INPUT =

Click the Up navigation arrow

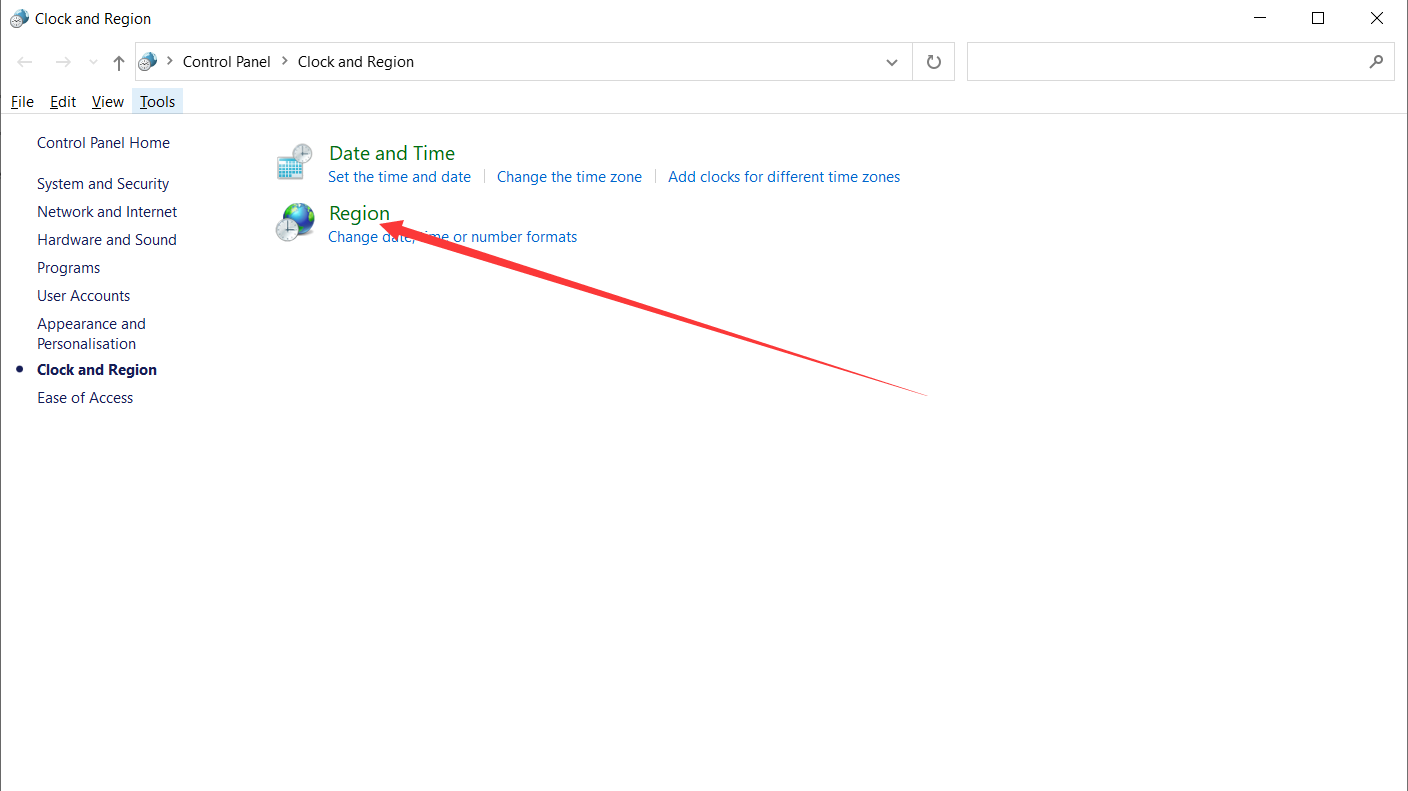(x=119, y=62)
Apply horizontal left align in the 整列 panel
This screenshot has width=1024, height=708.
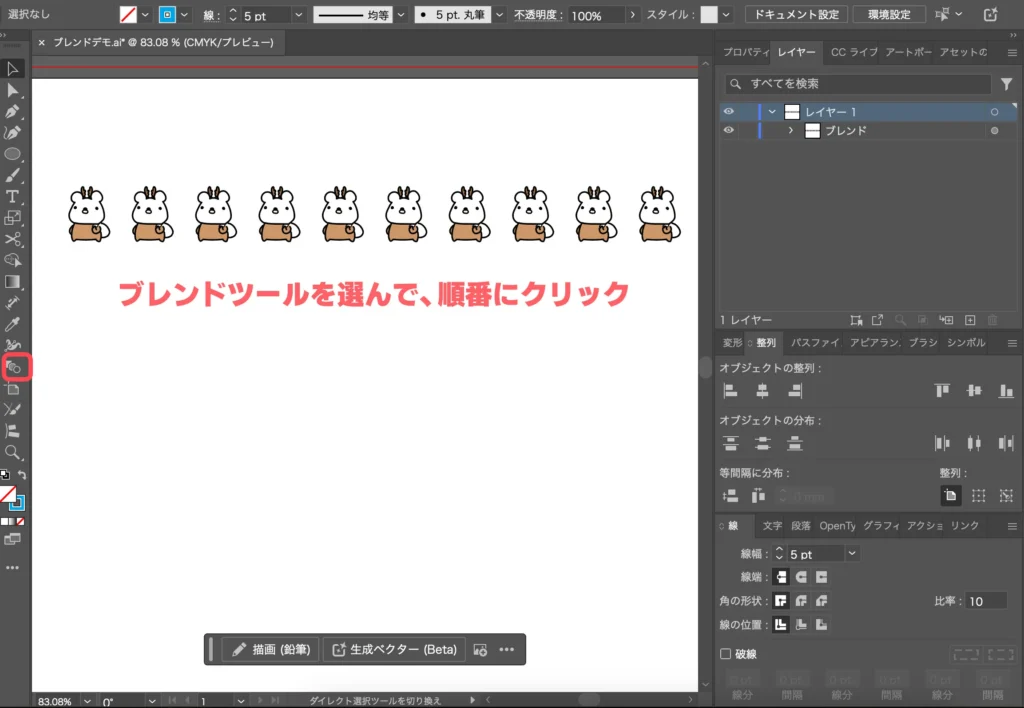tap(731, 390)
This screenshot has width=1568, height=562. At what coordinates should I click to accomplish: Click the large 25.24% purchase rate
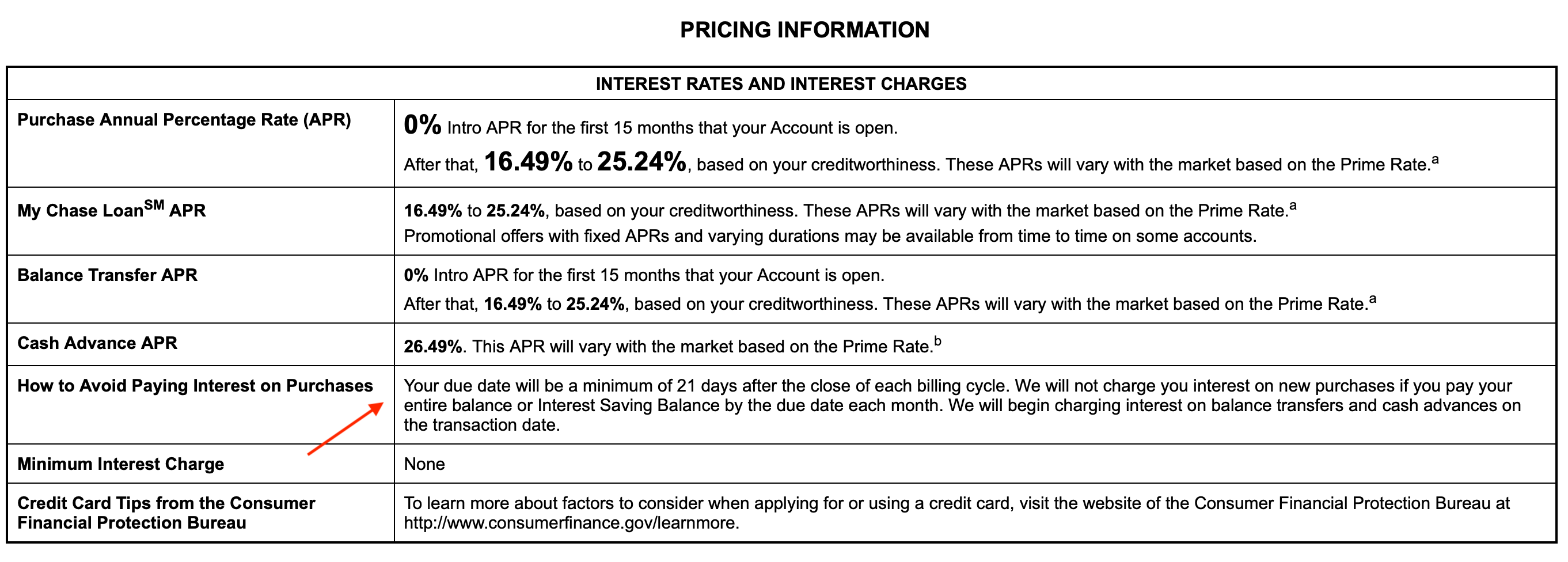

DESCRIPTION OF THE TASK = Above are the records; print them all exactly and keep the pictures out.

SOLUTION TO THIS EXERCISE =
Click the Up navigation arrow

(x=119, y=62)
Apply horizontal left align in the 整列 panel
This screenshot has width=1024, height=708.
tap(731, 390)
This screenshot has width=1568, height=562. At what coordinates should I click to accomplish: Click the large 25.24% purchase rate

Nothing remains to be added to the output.